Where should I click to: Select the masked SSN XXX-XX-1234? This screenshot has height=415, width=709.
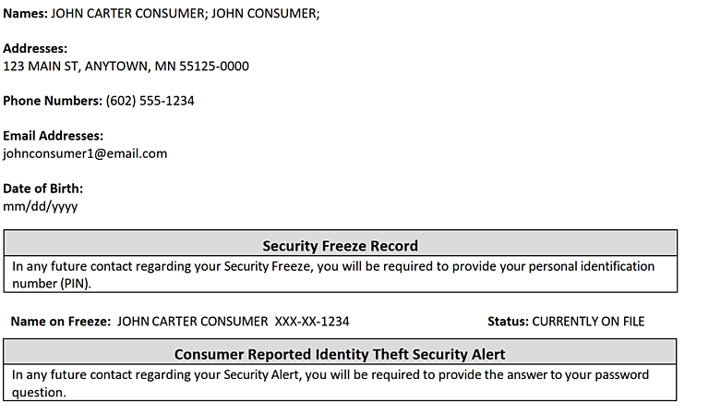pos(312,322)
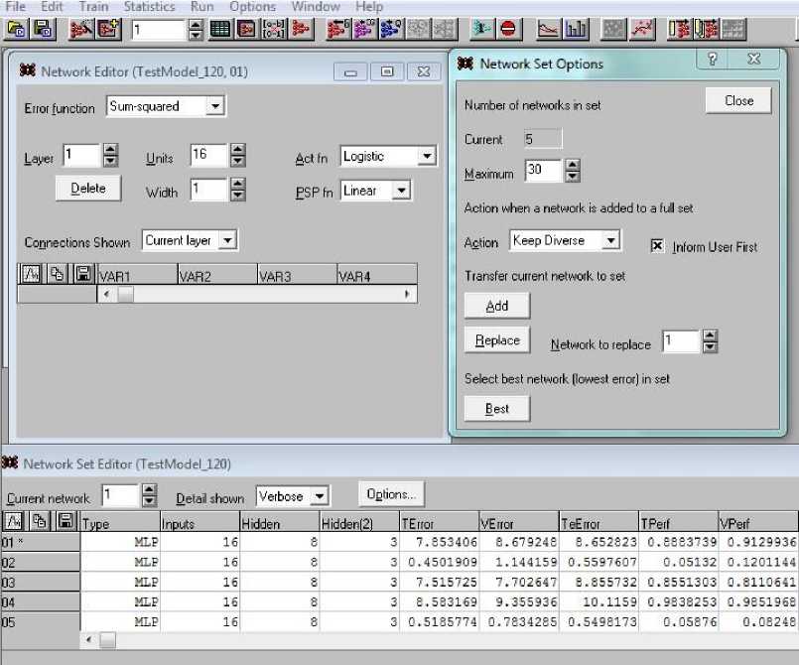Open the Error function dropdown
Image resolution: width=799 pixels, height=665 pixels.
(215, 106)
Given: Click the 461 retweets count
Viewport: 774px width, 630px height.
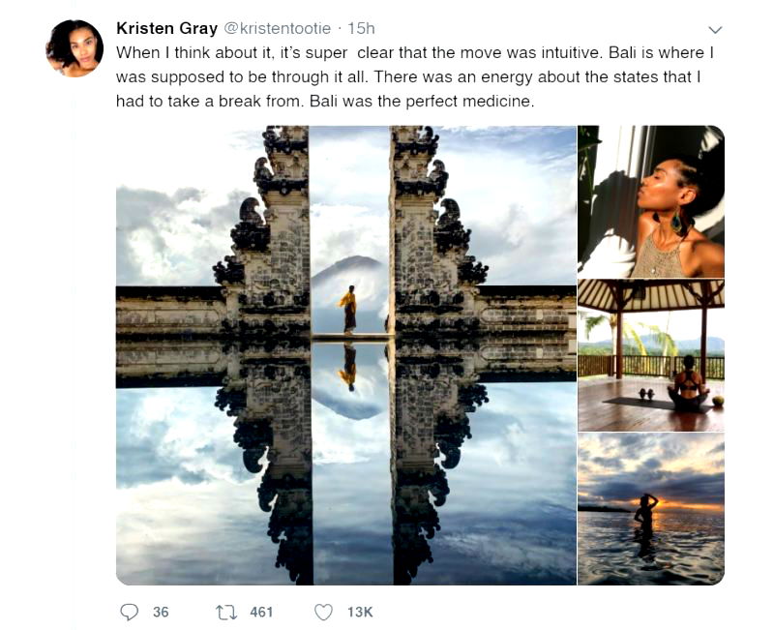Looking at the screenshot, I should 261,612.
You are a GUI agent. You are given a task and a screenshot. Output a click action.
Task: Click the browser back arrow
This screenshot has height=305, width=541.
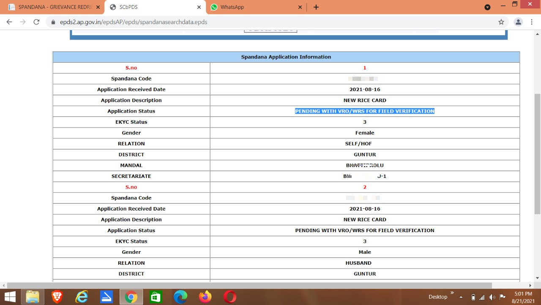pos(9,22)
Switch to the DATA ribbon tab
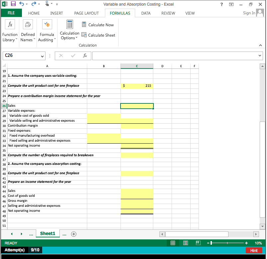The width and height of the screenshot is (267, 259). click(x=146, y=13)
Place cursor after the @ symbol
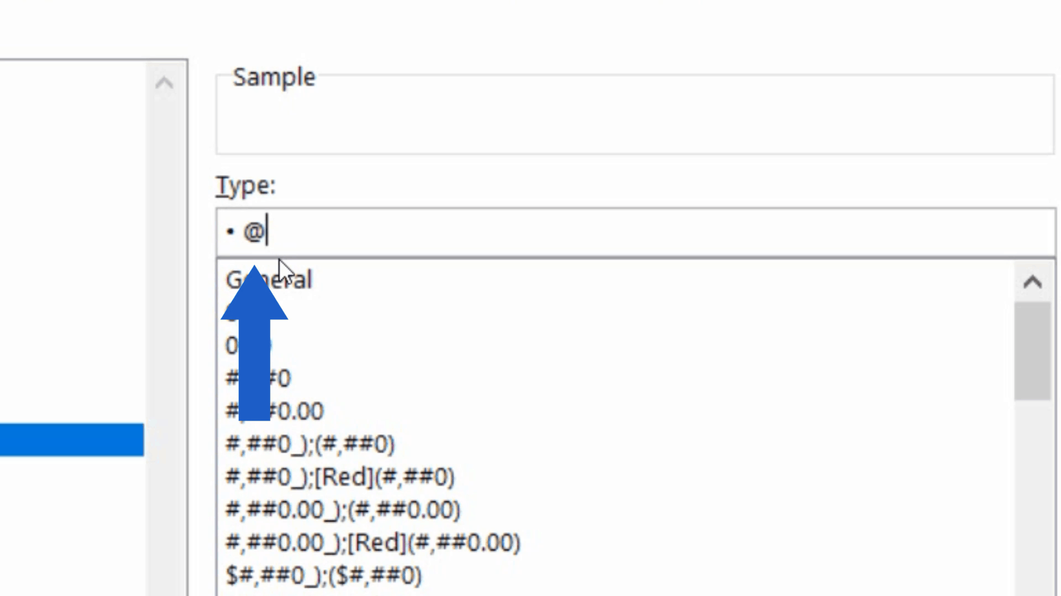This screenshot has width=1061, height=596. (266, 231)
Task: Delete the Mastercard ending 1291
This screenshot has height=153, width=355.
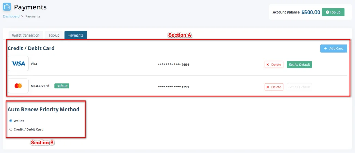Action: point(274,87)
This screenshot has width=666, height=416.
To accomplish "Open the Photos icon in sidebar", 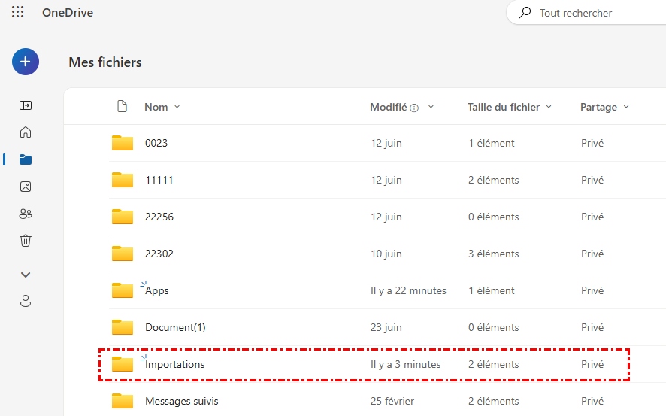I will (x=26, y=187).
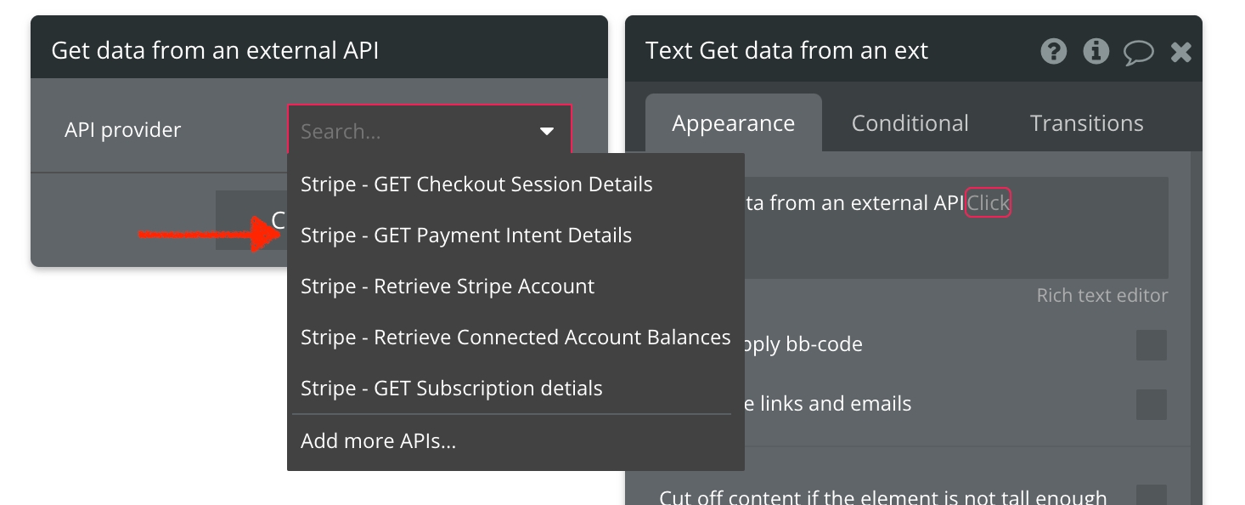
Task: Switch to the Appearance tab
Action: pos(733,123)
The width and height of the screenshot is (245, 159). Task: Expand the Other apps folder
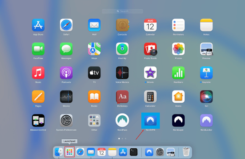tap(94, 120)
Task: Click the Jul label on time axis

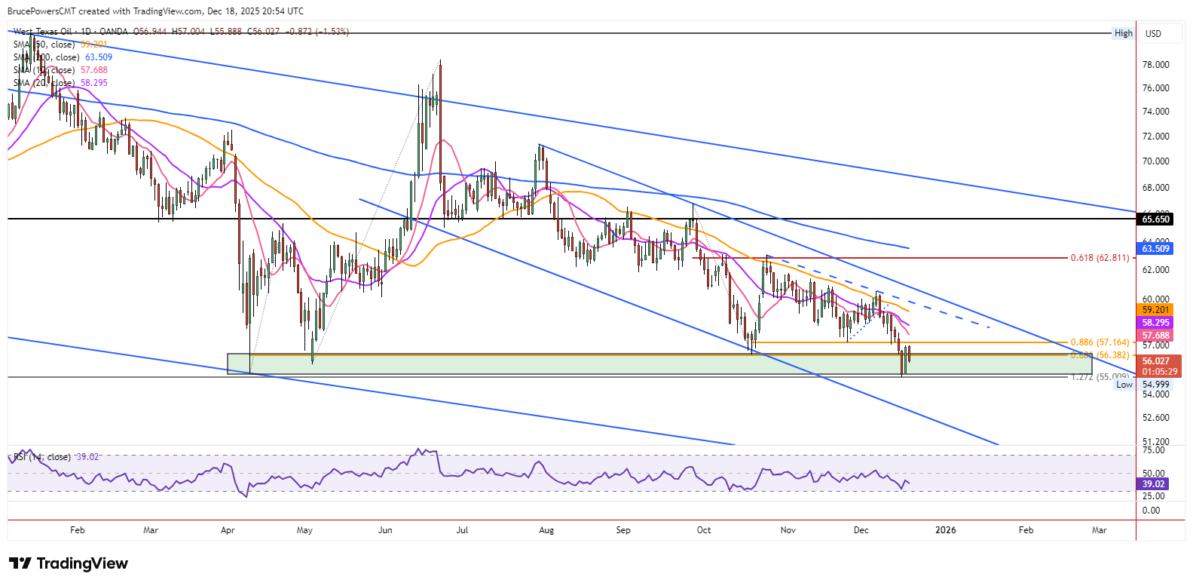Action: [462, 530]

What you are asked to do:
Print exactly the first line of the entries and every line after it through the one that contains "Given: Click the 461 retweets count", leaving the pictures out.

Answer for this exercise:
Where should I click to: Select the masked SSN XXX-XX-1234? This screenshot has height=415, width=709.
pos(312,322)
Open the Error function dropdown
Image resolution: width=799 pixels, height=665 pixels.
(215, 106)
Given: Click the 461 retweets count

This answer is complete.